I love libraries too. I'm so glad you have got one close enough that you can get to CD!  

(It's wonderful too that you read to your children and do things with them like this when you can, they appreciate little together-times like that so much and it's so positive for them in so so many ways.  :2thumbs

My brain also goes through long, looong stages where various types of reading is just too hard or I just can't stay with it. Libraries can be great that way because you can just grab something and see what topic or book "grabs you" enough to focus a little bit, that particular day. 

Sometimes even just grabbing random things that you're not actually looking for can be cool - sometimes you weirdly discover a new thing to be interested in. 

I like looking at pictures of gardens or landscaping or what people have done with their house or land. I also love just pictures of beautiful places in the world. 

I like books of mythology and different beliefs and cultures, and I love looking at/reading about ruins and old places. 

I like how you can just go and hang out at a library any time that it is open. 

I also sometimes use a library as just a change of scenery or to get into a different mode.
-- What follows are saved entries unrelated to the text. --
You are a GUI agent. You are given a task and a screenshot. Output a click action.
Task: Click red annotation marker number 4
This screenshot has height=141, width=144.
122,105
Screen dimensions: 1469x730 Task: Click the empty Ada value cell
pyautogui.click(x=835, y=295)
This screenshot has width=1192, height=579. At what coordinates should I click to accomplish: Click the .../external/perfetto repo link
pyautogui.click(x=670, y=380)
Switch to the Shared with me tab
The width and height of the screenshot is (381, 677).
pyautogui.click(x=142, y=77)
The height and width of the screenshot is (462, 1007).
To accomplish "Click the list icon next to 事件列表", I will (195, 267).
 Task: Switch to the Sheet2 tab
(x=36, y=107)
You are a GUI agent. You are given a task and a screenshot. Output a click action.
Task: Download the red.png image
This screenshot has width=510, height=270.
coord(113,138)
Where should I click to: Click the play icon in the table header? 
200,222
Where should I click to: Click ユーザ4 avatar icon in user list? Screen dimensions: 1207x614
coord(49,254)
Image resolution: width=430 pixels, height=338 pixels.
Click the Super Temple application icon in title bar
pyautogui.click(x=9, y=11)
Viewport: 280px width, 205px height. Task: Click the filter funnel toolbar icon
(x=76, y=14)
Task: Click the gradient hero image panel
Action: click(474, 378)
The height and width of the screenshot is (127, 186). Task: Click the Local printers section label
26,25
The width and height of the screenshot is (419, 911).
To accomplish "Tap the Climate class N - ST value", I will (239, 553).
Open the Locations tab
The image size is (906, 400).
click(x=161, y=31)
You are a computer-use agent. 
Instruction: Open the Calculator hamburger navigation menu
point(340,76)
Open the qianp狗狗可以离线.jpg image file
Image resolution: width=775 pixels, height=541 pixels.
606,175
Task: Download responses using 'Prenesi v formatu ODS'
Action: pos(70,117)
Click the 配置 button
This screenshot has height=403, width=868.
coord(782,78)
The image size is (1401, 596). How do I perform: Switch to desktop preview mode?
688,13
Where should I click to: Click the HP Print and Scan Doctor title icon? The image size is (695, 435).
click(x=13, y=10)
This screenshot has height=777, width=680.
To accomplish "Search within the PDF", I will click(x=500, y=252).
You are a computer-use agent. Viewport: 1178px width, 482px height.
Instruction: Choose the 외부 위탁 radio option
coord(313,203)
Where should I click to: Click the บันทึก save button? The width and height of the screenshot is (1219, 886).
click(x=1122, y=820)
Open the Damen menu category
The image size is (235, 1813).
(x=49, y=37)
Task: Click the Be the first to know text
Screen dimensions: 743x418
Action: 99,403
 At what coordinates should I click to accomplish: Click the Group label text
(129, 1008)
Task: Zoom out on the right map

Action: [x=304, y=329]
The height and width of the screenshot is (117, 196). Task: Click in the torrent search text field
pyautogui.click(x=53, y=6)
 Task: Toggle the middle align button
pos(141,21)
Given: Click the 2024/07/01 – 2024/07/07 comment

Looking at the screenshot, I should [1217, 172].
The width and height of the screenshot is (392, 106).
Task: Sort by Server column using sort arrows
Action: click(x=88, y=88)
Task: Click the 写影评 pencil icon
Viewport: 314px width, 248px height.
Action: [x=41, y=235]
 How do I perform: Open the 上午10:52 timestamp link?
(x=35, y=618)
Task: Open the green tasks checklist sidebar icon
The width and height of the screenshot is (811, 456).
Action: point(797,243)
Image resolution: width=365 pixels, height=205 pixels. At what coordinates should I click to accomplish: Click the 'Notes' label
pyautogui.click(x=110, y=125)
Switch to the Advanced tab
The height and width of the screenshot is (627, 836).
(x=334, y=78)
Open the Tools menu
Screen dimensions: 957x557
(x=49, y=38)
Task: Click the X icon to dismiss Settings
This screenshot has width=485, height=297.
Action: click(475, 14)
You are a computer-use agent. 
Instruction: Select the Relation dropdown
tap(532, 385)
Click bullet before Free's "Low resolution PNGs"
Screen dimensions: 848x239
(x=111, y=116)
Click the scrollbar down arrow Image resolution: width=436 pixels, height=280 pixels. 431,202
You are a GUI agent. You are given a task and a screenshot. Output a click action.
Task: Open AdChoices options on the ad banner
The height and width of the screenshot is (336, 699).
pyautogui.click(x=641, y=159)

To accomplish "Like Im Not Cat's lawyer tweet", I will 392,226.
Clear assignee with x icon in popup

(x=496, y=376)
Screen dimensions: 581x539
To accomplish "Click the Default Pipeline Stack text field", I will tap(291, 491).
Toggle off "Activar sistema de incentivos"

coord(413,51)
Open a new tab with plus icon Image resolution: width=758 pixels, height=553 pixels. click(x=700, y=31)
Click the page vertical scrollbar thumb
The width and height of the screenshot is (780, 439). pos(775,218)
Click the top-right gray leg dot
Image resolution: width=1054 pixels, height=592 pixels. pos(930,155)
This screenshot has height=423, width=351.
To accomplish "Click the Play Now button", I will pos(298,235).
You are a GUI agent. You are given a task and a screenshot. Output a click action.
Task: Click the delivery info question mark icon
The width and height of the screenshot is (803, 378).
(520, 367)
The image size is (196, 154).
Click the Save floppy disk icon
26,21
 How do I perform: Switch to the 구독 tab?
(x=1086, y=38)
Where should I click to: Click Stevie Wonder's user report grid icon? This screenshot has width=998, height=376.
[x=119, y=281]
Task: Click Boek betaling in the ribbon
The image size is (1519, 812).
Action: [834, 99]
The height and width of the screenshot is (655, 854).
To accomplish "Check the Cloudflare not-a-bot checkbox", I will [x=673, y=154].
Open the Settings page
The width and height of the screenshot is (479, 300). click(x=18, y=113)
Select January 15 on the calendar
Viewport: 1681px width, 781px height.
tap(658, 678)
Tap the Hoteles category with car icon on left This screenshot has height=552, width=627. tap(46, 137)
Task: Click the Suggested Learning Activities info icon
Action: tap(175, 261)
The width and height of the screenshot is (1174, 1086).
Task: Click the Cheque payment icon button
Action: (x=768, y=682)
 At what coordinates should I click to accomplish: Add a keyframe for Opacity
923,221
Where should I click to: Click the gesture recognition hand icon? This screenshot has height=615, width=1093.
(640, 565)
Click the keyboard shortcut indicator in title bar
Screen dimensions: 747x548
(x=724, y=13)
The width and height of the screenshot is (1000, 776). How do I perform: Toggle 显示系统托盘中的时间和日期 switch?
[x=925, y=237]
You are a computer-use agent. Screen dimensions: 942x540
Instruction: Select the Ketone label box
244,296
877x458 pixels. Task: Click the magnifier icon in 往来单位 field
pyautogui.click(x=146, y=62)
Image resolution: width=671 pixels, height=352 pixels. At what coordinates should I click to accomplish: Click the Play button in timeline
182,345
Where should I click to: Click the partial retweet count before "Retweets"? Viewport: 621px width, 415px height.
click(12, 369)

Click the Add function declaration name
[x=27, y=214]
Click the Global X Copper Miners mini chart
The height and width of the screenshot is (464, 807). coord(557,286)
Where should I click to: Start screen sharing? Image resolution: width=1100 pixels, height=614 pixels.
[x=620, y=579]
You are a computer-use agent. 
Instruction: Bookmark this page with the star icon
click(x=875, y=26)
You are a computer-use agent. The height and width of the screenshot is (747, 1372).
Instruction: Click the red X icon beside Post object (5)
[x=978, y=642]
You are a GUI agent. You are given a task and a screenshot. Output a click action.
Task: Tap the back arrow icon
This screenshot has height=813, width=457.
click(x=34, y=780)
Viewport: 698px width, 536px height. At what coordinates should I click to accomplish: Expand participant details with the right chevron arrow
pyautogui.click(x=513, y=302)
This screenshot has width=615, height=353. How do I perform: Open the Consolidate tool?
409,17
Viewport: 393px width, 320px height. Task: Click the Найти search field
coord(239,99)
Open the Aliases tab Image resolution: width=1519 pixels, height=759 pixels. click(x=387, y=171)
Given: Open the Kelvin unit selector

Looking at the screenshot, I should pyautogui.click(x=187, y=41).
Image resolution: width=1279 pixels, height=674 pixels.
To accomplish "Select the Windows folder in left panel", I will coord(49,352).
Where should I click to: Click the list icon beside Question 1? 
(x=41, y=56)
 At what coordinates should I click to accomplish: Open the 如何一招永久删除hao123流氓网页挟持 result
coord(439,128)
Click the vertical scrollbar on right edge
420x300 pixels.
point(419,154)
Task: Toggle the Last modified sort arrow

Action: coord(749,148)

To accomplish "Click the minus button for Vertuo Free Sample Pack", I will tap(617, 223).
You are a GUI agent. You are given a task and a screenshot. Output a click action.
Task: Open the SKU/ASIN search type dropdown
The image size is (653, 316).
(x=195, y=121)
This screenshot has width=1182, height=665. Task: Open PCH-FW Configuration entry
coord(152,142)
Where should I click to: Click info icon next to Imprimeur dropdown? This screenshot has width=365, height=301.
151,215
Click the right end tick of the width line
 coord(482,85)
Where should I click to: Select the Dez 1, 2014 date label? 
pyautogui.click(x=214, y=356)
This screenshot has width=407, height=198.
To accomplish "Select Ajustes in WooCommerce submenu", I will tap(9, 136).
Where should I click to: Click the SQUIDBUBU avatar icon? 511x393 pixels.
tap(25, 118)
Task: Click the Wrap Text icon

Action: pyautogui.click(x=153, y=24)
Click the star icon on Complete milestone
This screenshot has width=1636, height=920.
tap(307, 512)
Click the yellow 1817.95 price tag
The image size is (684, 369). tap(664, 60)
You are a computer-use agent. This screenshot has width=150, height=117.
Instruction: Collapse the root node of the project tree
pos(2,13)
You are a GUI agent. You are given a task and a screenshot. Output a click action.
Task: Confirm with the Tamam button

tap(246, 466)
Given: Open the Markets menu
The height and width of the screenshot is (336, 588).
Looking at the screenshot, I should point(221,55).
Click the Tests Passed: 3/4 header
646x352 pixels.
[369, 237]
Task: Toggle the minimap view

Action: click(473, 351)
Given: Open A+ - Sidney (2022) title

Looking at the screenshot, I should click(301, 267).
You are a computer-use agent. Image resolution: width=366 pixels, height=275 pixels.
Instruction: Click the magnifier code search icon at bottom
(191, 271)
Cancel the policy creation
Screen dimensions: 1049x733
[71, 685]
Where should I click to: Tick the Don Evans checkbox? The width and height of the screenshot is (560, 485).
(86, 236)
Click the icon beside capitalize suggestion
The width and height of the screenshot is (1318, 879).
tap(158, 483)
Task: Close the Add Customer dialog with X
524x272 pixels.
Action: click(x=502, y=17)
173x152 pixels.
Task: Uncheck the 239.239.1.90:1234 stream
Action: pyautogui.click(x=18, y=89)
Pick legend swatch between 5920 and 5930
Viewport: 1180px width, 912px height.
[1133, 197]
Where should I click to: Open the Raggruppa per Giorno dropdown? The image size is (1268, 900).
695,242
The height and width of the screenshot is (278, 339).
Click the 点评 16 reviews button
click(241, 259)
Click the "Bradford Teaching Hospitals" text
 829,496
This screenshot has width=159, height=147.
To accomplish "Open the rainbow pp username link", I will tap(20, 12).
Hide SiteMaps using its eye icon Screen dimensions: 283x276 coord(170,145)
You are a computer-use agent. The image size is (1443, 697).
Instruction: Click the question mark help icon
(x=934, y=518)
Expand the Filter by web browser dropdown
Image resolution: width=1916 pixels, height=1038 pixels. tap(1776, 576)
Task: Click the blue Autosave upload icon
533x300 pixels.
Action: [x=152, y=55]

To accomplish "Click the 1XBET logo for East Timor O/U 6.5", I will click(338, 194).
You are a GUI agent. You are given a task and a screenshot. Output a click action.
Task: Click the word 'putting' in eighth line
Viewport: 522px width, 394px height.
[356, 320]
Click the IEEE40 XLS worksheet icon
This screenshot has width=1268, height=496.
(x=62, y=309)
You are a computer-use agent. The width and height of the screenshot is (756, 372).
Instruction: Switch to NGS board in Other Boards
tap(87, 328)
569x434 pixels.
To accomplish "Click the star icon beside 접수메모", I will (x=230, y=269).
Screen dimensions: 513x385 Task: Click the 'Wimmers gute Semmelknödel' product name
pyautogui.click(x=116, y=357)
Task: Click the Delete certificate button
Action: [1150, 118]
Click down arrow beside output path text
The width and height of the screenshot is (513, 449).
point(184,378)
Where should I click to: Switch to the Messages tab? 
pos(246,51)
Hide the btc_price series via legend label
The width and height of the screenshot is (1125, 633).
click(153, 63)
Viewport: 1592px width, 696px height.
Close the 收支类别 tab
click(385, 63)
Sometimes it is a handy place to 'switch modes' when I'm in a funk or in bad habits, or if there's something I'm putting off or something I'm finding difficult to do for some reason. "Right, I've come to the library to do this, and now I'm doing it, dangit." (But then sometimes when I get there I'll find I've forgotten something I need.  )


----------



## Cat Dancer (Sep 18, 2013)

I do love just walking around looking at different genres and kind of hoping/waiting a book will just leap out at me. I think my kids would like it if I could figure out how to check out movies too, but I haven't had the courage to ask yet. I just feel like it is something I should just KNOW.


----------



## TrustMate (Sep 18, 2013)

You're not alone there! I didn't even know the libraries had movies you could rent.
Probably, should work same way as renting books. And I'm sure there's always at least one (usually more) helpful person/staff member, who can help and possibly even make a tour through the library. Bet that would be interesting


----------



## rdw (Sep 18, 2013)

I love the library! When I was a little girl I used to walk to the library every week - my big adventure. I own a kindle and love it as I now carry my library with me. 
Renting movies in our library is the same as checking out a book


----------



## adaptive1 (Sep 19, 2013)

I toured the public library in New York City, it's an amazing building, just beautiful.
With the digital age I can't but wonder what will be the future of them.

I have always found it entertaining to walk quietly through the library and look at the people studying or sitting in silence. When I was young I would go with my friends and get shushed for talking. It always made me feel like such a rebel lol.


----------



## MHealthJo (Sep 19, 2013)

Cat Dancer said:


> I think my kids would like it if I could figure out how to check out movies too, but I haven't had the courage to ask yet. I just feel like it is something I should just KNOW.



I used to have this  feeling in so, so, SO many situations too, CD. I think it may sometimes have something to do with when we have grown up with people who had problems where they would get mad too unexpectedly/for no good reason, or embarrass us or expect too much or unfair things from a child or a young person. I am not sure. But I definitely had this thing of being very embarrassed to ask for help, assistance, or how to do something or how something works. 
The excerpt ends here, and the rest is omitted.